Background and education
Goschen was born at Eltham, England, the twelfth child and sixth son of Wilhelm Heinrich Göschen, originally of Leipzig, Saxony, and Henrietta Ohmann, who was born in London. At the time of his birth his father was 54. The Liberal Unionist politician Lord Goschen was Goschen's elder brother. He was educated at Rugby and Corpus Christi College, Oxford. He twice represented Oxford at real tennis, played five matches of first-class cricket as a right-handed batsman for the University of Oxford and throughout his life was a keen sportsman.

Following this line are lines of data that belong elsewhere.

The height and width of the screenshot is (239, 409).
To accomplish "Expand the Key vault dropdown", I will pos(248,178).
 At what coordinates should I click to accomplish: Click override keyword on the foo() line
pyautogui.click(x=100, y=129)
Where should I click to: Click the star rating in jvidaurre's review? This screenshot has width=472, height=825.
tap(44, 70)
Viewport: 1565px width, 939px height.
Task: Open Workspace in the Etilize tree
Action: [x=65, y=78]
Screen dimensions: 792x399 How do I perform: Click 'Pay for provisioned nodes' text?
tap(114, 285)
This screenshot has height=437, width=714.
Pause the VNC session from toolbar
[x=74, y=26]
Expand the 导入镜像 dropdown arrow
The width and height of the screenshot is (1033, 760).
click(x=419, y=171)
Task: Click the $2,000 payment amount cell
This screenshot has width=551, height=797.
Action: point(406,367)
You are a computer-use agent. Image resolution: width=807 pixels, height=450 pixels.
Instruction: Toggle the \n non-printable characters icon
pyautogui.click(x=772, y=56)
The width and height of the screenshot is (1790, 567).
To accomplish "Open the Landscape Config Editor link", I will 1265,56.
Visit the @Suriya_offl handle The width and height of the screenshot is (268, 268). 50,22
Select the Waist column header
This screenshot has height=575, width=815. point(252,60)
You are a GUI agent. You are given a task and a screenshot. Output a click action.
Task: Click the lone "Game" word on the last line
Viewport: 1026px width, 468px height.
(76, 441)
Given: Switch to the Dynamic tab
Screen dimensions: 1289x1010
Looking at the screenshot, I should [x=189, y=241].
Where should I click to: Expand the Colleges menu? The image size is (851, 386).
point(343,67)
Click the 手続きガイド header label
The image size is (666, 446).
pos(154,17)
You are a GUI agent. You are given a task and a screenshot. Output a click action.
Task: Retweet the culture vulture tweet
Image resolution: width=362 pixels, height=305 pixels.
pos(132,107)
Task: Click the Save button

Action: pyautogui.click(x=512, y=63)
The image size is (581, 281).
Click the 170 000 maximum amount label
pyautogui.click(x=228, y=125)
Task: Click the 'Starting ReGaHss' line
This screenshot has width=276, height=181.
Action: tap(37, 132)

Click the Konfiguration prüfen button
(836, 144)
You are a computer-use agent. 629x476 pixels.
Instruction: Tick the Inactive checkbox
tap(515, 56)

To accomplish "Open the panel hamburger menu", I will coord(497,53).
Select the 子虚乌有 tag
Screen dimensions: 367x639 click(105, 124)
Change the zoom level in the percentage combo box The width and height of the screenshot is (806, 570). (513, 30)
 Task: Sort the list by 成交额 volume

Goschen entered the Diplomatic Service in 1869 and after an initial few months at the Foreign Office he served in Madrid, as Third Secretary in Buenos Aires, Paris, Rio de Janeiro, Constantinople, Peking, Copenhagen as secretary to the legation, (1888–1890), Lisbon as secretary to the legation, Washington (1893–1894) as secretary and Saint Petersburg (1895–1898).
Ambassador to Belgrade
Goschen was offered the Belgrade legation and took up post in Serbia in September 1899. He was later to recall that his only instructions from the Foreign Secretary Lord Salisbury was to "keep [an] eye [on] King Milan". He remained in Serbia until 1900.
Ambassador to Copenhagen
According to Goschen himself he was initially less than happy to be offered the Copenhagen Legation. "Oh dear, oh dear! I am not thrilled and later accepted but with misgivings". He served as Minister to Denmark from 1900 until 1905 and although recognising the posting as something of a diplomatic backwater he at least revelled in the social aspects of his position.
Ambassador to Vienna
Goschen's appointment as Ambassador to Austria-Hungary was seemingly made at the behest of King Edward VII. Goschen most probably expected the Vienna posting to be his last but the imminent retirement of Sir Frank Lascelles at the Berlin embassy posed problems for the Foreign Secretary.
Ambassador to Berlin
Finding a successor for Lascelles was not easy. Berlin made it clear that Sir Arthur Nicolson would be unacceptable as the successor and although the Permanent Under-Secretary for Foreign Affairs Charles Hardinge had initially favoured Fairfax Cartwright, the Minister at Munich, he was in his turn vetoed by the Germans who wanted a public figure. Eventually a reluctant Kaiser was persuaded to accept Goschen. In Goschen's last conversation with the German Chancellor Theobald von Bethmann-Hollweg before asking for his passports, on 4 August 1914, Bethmann famously expressed his astonishment that England would go to war for "a scrap of paper" (the 1839 treaty guaranteeing Belgium's neutrality).
Sir Edward Goschen Fund
During World War I, Goschen established a relief fund for British citizens still living in Germany who had lost their means of income and for British POWs being held prisoner in Germany. The fund was primarily administered through the United States Consular Service, now the United States Foreign Service.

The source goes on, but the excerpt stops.